• Flesh and fury, Joseph Pevney, 1952

     Flesh and fury, Joseph Pevney, 1952

    Evidemment, le film de boxe a beaucoup évolué au fur et à mesure que c’est devenu un sport de moins en moins populaire. L’excellent Raging bull de Martin Scorsese fut en 1980 sans doute le dernier film important du genre. La série des Rocky lui avait asséné un coup fatal dont il ne s’est jamais remis. En 1949, Champion de Mark Robson avait lancé véritablement la carrière de Kirk Douglas. Mais le film de boxe date au moins de 1915 avec The champion – ce titre sera repris maintes fois – de Charlie Chaplin où la thématique récurrente de ce sous-genre était portée par la dérision. De grands acteurs ont incarné un boxeur avec ses problèmes de défaite, de victoire héroïque, qui tel le phénix renait de ses cendres. Wallace Beery en 1931 avait fait un succès énorme avec The champ. James Cagney qui avait fait un peu de boxe dans son jeune âge incarna un jeune boxeur dans Winner take all en 1932 sous la direction de Roy Del Ruth. En 1936 il incarnera un ancien boxeur dans Great guy sous la direction de John G. Blystone. De grands acteurs ont voulu incarner des boxeurs, comme Paul Newman dans le très bon
    Somebody Up There Likes Me de Robert Wise. C’est aussi vrai en France avec Alain Delon qui sera martyre et boxeur dans Rocco e i suoi fratelli de Visconti et bien sûr pour Belmondo qui sera Michel Maudet, boxeur raté, dans L’ainé des Ferchaux en 1963. Cette attirance du cinéma pour la boxe s’explique par le fait que ce sport est excessivement dramatique, exhibant souvent un masochisme auquel on n’est pas habitué. 
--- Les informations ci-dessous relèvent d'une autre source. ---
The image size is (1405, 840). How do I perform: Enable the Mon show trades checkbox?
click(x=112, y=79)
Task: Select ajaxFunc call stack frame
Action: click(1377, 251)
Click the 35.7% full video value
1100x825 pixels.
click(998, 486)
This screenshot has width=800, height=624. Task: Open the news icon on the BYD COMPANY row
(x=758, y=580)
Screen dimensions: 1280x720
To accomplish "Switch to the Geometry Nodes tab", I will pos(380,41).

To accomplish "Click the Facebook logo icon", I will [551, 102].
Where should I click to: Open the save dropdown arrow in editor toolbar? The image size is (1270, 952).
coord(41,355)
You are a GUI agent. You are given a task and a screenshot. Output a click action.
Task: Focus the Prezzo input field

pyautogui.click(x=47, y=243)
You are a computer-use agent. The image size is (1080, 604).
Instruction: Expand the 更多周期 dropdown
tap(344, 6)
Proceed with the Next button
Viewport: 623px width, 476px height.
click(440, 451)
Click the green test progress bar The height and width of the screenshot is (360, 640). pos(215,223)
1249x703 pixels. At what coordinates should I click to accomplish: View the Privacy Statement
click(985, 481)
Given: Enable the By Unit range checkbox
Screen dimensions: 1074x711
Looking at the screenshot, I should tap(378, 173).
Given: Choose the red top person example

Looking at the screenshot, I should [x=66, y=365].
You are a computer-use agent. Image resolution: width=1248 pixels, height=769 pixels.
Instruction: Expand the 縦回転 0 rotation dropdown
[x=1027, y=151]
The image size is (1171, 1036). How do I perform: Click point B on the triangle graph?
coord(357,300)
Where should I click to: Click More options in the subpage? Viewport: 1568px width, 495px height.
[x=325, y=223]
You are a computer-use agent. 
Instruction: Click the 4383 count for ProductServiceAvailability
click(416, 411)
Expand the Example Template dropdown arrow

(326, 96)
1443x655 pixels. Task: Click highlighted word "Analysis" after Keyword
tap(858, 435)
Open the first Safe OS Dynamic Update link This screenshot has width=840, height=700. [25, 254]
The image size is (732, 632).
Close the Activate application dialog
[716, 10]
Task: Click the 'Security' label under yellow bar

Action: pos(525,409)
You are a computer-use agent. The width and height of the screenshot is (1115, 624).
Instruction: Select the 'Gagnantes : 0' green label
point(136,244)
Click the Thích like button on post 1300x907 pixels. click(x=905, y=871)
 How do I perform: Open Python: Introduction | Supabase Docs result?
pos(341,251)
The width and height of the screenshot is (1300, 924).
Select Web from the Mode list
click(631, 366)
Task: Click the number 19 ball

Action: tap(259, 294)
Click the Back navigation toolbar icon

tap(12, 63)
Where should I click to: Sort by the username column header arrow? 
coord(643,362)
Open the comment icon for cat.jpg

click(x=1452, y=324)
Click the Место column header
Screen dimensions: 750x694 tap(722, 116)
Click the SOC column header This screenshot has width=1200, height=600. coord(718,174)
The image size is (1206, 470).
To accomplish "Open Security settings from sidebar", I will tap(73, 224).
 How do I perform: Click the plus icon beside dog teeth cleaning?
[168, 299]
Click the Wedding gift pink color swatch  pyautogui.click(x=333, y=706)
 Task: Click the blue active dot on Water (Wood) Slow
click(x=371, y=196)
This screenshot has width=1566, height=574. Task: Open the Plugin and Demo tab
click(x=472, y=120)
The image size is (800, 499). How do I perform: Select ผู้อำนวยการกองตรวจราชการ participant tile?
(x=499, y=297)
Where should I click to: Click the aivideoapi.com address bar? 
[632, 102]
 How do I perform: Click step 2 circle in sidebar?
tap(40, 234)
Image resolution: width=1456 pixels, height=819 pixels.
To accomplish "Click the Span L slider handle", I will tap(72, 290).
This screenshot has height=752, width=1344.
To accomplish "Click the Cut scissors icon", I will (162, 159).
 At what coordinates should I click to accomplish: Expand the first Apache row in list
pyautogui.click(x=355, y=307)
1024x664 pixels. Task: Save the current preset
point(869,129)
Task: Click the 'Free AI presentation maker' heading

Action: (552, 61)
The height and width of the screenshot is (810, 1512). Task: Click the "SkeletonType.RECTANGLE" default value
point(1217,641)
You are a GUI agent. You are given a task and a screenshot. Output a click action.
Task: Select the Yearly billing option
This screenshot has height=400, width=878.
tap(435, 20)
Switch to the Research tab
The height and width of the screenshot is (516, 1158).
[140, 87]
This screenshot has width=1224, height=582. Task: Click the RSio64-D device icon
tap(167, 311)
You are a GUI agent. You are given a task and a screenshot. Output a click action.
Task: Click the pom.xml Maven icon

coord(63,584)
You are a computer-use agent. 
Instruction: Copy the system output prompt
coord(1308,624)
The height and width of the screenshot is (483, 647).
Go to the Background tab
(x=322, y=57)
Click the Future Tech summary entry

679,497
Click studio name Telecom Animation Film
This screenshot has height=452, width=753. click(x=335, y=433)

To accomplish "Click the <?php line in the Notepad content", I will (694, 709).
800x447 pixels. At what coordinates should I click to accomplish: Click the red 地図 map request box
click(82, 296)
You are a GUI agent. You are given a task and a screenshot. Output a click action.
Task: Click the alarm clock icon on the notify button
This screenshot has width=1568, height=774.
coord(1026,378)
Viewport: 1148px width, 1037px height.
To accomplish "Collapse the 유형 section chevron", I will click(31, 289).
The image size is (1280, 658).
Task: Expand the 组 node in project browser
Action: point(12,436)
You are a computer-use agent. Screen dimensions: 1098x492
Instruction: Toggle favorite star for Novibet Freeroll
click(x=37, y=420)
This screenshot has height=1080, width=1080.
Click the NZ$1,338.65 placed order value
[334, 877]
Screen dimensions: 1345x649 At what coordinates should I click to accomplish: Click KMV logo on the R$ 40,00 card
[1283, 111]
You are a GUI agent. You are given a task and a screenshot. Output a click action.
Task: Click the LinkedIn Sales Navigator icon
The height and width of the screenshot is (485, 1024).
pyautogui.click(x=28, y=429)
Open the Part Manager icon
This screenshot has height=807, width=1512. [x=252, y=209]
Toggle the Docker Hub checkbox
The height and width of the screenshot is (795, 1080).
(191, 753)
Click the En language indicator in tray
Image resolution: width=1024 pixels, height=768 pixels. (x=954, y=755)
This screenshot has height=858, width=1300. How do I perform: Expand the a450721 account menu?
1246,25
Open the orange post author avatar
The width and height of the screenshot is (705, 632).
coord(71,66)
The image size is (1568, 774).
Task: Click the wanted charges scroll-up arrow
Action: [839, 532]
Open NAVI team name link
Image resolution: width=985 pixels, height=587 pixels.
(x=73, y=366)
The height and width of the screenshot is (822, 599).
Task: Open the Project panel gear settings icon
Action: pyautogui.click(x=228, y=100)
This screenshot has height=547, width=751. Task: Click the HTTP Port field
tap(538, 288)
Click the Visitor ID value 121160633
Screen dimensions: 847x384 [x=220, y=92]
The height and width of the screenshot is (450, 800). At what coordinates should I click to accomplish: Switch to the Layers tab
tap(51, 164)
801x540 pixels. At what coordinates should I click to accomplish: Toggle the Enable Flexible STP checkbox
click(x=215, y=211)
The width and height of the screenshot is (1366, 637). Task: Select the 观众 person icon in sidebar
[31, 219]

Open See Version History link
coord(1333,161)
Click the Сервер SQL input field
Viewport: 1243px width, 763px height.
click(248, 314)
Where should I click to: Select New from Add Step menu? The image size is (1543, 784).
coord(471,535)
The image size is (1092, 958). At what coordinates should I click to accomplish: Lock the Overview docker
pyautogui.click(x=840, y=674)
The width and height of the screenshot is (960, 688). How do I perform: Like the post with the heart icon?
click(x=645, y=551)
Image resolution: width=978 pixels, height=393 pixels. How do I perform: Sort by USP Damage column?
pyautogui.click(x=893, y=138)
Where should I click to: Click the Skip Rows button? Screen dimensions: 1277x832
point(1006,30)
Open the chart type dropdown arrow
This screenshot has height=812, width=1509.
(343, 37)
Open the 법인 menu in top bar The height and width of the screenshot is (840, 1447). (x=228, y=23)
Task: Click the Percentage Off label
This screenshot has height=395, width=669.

    Flesh and fury, Joseph Pevney, 1952

    Sonia est excitée et fascinée par le combat de Paul

    Joseph Pevney est un réalisateur très sous-estimé. A mon sens il était tout à fait fait pour le film noir, il s’est pourtant perdu un peu dans d’autres genres, comme le film de guerre par exemple. Il avait d’ailleurs commencé sa carrière comme acteur aux côtés de John Garfield dans Nocturne, puis dans Body and Soul de Robert Rossen en 1947. Ce dernier film était déjà un très bon film de boxe. Mais très souvent le film de boxe est un sous-genre du film noir. Sans doute parce que ce sport très décrié aujourd’hui était un loisir populaire où on ne pouvait compter que sur soi-même pour vaincre, du moins en théorie parce que le trucage de combat est un autre aspect du film de boxe, souvent pour dénoncer non seulement la corruption, mais aussi le dévoiement d’un sport qui se voulait noble. Flesh and fury est déjà le septième film de Joseph Pevney comme réalisateur, et c’est le premier des trois qu’il fera avec Tony Curtis. Pevney aimait bien tourner avec Jeff Chandler ou avec Tony Curtis. Et c’est sans doute lui qui leur a donné leurs meilleurs rôles. Outre sa participation en tant qu’acteur à Body and soul, Pevney avait dirigé un autre film de boxe, Iron man avec Jeff Chandler, d’après une histoire du grand W. R. Burnett[1]. Le film de boxe est souvent aussi porteur d’un message social, parce que ce sport était surtout pratiqué par les classes populaires. Dans son jeune âge Pevney était classé très à gauche, juif newyorkais comme John Garfield dont il était l’ami, il était très sensible à la question de l’antisémitisme. A Hollywood il se dispersera un peu dans les films de genre, comédie, films de guerre, western. Vers la fin de sa carrière il bifurquera comme beaucoup vers la télévision. Mais sa dispersion le condamnera à être considéré par le critique au mieux comme un bon technicien. 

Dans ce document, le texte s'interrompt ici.